“We cannot let violence overcome nonviolence.”
Those words spoken by Diane Nash, who then was a 23 year old student at Fisk University, still echos today and without diminishment. Nash originally made her statement in a sober resolve as she explained to a government official that the Freedom Riders traveling from Nashville to Birmingham would not be turning back.
Whatever the prejudice, whatever the “anti” expression, experience, or exposure WE CANNOT LET VIOLENCE OVERCOME NONVIOLENCE.
The issue at hand is freedom and freedom for all, but it is so much more than being free of restraint. It is about autonomy — for every individual and for our community. It is respecting the rights and the responsibilities that ever individual has been apportioned. It is supporting self-reflection, self-evaluation, and self-determination.
Resiliency for an individual recovering from trauma requires integration of all parts of the brain and the body, then the individual can begin enjoying the security and support that come integrative relationships.
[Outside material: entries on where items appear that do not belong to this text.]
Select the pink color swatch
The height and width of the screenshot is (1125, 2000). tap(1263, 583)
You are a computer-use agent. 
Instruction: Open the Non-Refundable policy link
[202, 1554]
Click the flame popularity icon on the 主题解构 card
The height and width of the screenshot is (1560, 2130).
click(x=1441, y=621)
It works the same in reverse.
Resiliency for a community recovering from generations of trauma and toxic stresses requires integration of all of its members (a community’s brain trust), then the community can begin enjoying the security and support from each individual.
Without each other we are not whole.
As members of our shared community, we cannot let violence overcome nonviolence; we cannot let chaos overcome order; we cannot let reactive interests overcome responsive intentions; we cannot let former trespasses overcome future trust and transparency. You and I cannot let discord — whatever it’s label or legislative spin — overcome harmony.
My 60 years have taught me this. I define myself. No one else. I can be the me I choose to be.
I am defined by my character of being human with other human beings.
I am defined by the caliber of my intentionality to improve my intelligence and integrity.
I am defined by the complexion of my level of transparency and my living in trust.
To be autonomous is to be strong, as Diane Nash and all of the Freedom Riders showed us, as shown by anyone who has humbly stood to make a stand for what is right, just, and good.
In strength, courage flourishes and fear is foiled. To say “I shall not be moved,” means “I will not turn back.”